Linhas de dados de apontamento
──────────────────────────────
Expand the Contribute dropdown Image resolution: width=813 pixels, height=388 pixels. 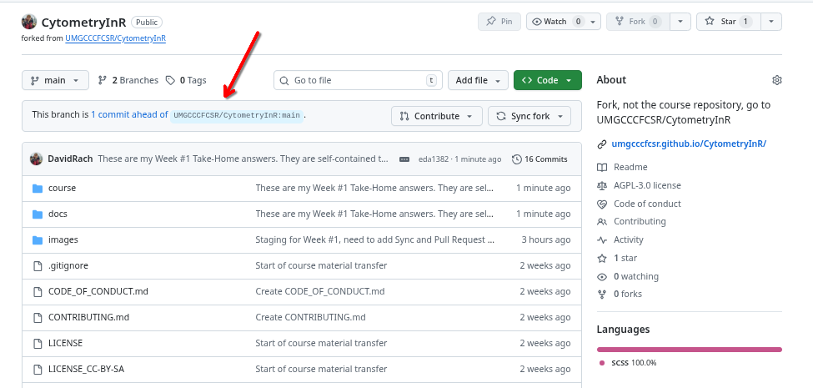(436, 116)
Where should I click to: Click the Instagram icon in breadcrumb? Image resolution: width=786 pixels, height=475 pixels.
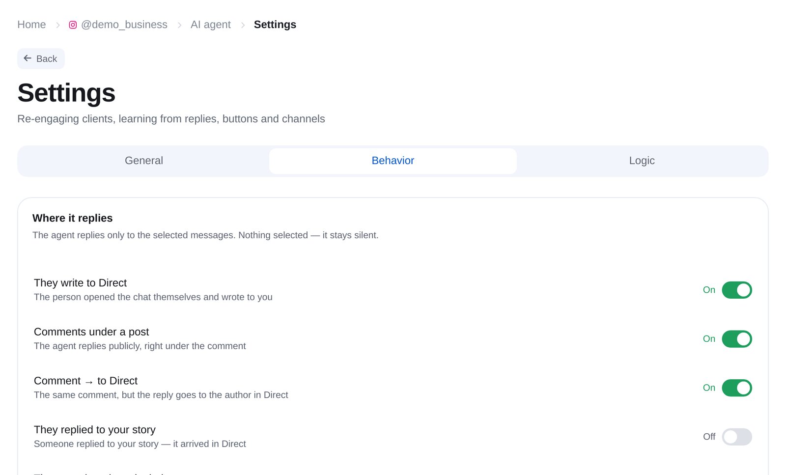[x=73, y=25]
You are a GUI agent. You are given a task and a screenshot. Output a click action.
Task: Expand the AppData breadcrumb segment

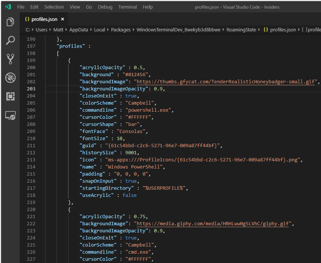pyautogui.click(x=79, y=30)
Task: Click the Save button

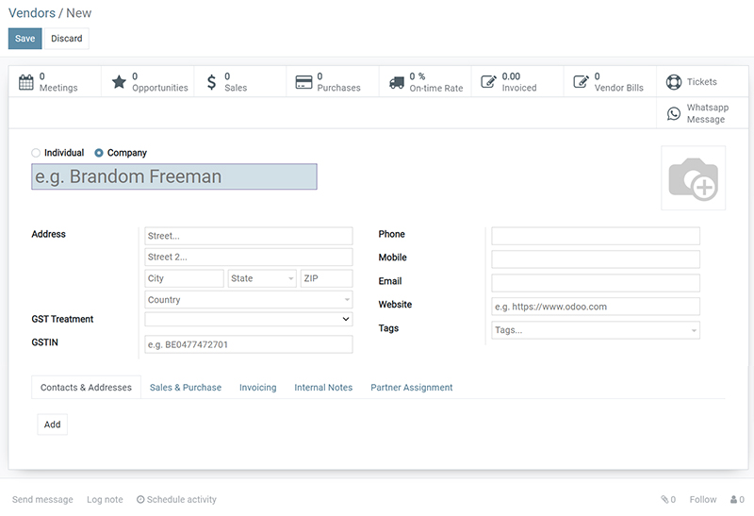Action: click(25, 39)

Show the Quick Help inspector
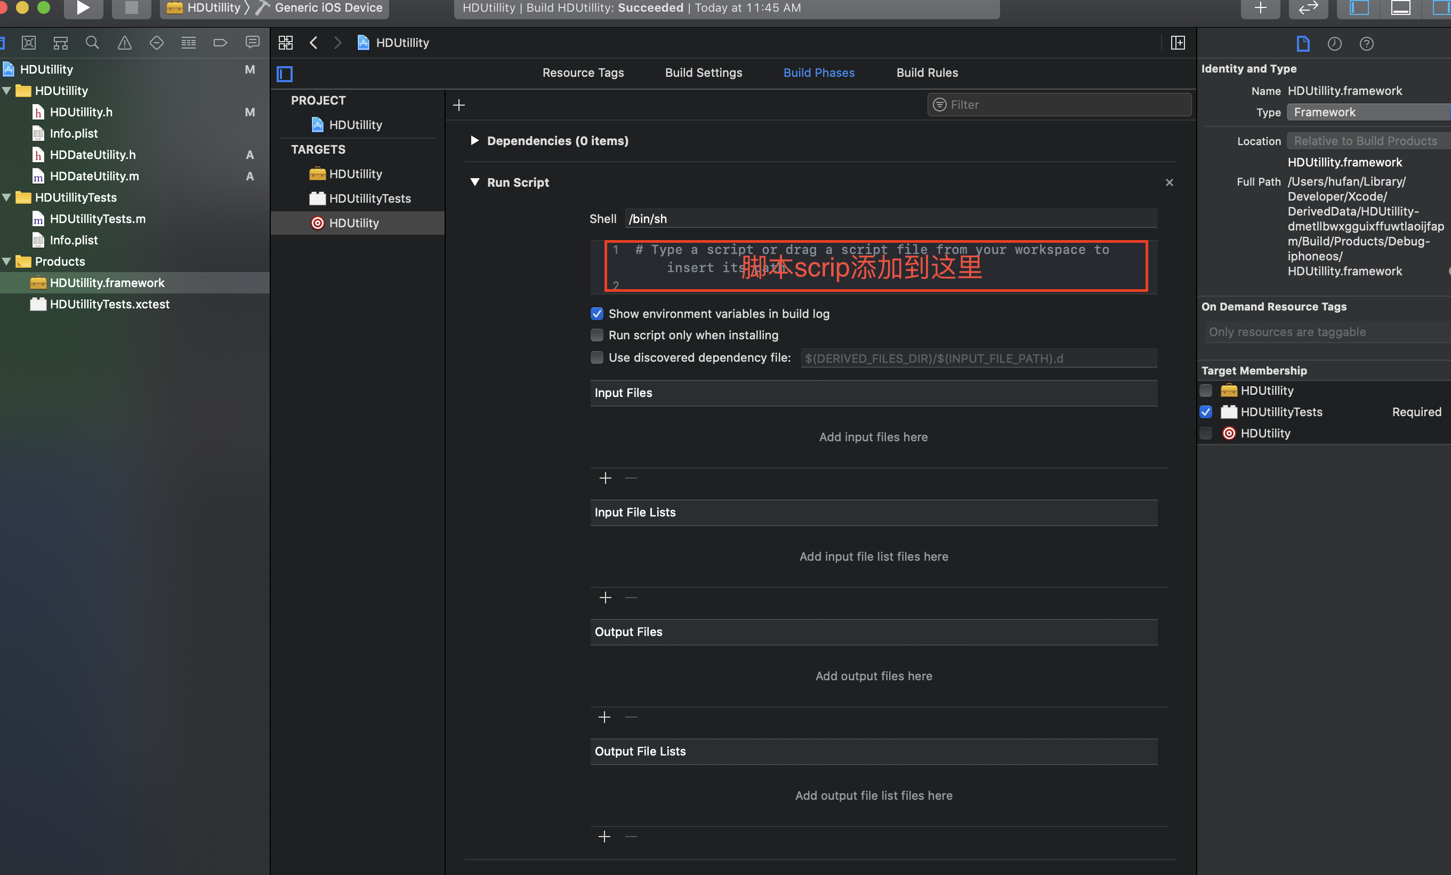pos(1366,44)
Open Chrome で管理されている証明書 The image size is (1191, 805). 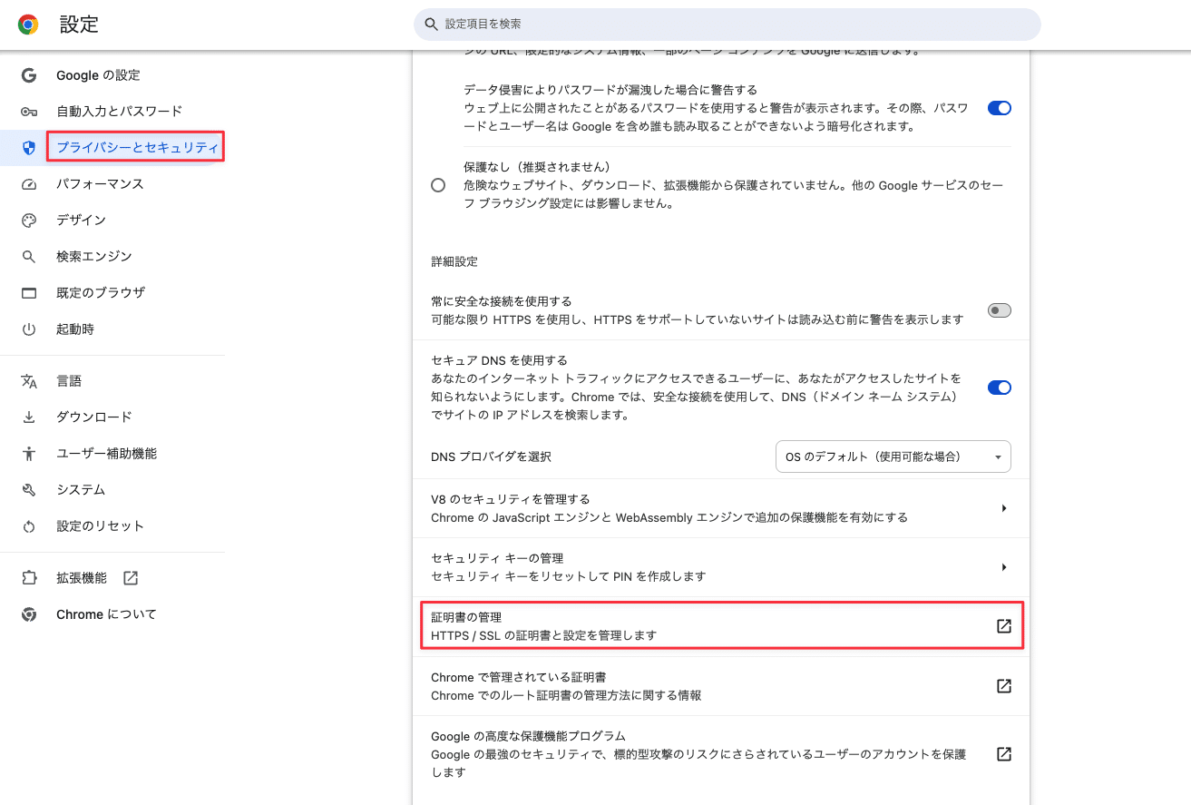(1002, 686)
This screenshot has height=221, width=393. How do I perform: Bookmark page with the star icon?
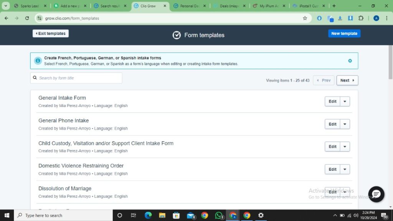[305, 18]
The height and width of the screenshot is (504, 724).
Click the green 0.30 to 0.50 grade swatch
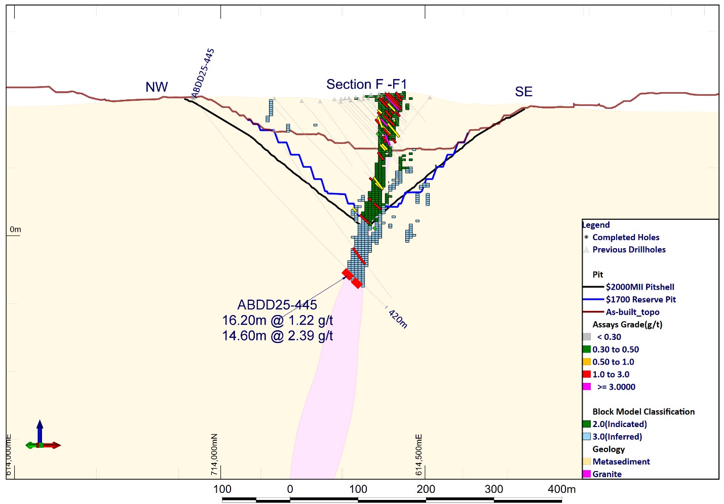[587, 350]
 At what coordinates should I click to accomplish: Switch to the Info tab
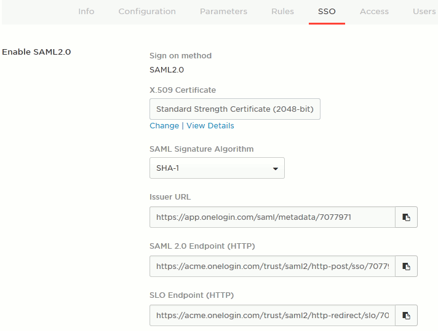(x=86, y=12)
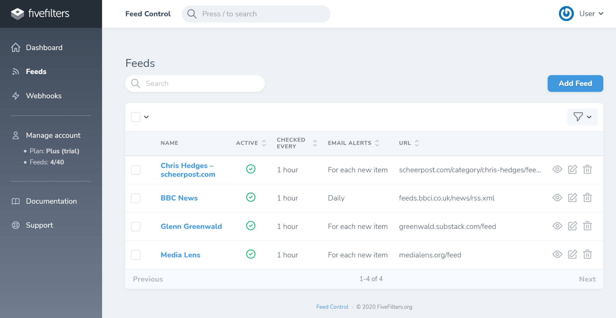Open the bulk actions chevron near select-all
The image size is (616, 318).
click(x=146, y=117)
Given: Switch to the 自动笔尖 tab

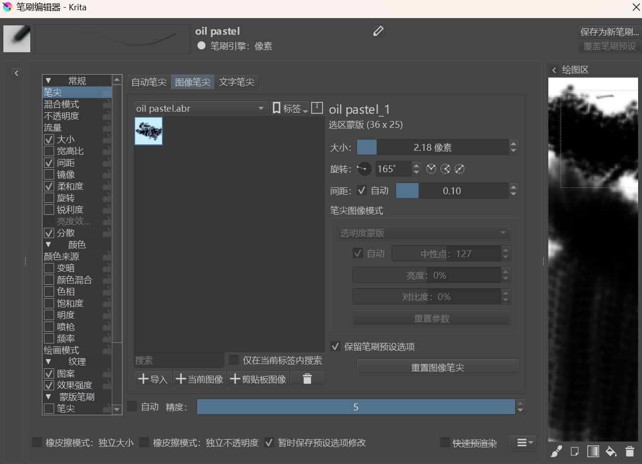Looking at the screenshot, I should (x=149, y=82).
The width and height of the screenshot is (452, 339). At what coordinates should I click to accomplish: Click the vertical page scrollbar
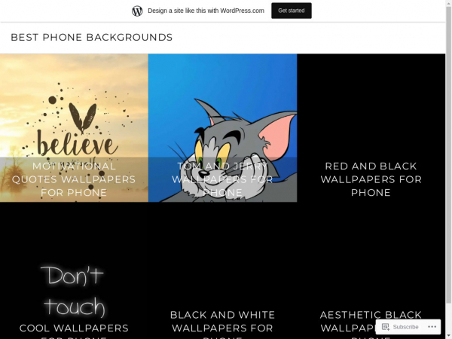pos(448,156)
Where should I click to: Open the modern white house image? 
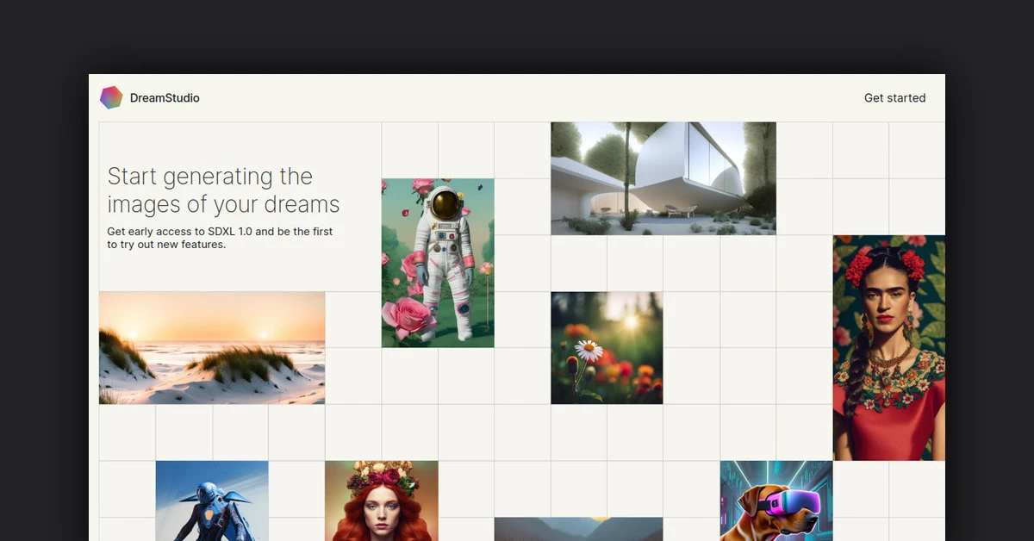pos(663,178)
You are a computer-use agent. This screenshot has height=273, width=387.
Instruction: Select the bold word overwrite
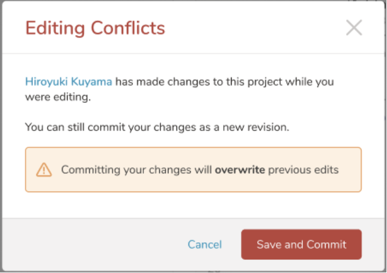tap(240, 169)
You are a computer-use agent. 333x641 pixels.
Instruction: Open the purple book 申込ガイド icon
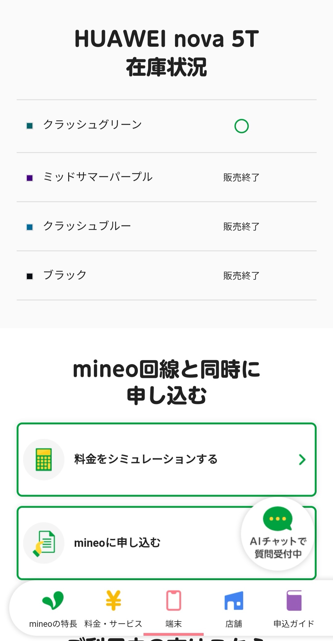click(294, 600)
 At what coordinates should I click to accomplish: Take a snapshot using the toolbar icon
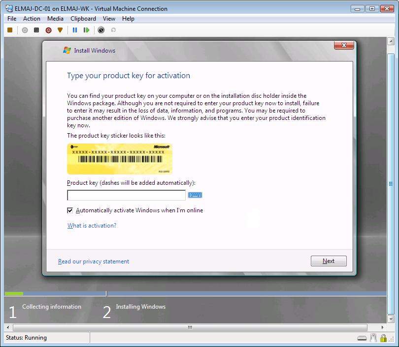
──────────────────────────────
Quais linhas acima contêm a palavra "page"? Localize-as e copie cada uma por inteiro, diferenciando maiúsculas de minúsculas.

## Resultado esperado:
This screenshot has height=221, width=393. How do I perform: Bookmark page with the star icon?
The width and height of the screenshot is (452, 339). At what coordinates should I click to accomplish: Click the vertical page scrollbar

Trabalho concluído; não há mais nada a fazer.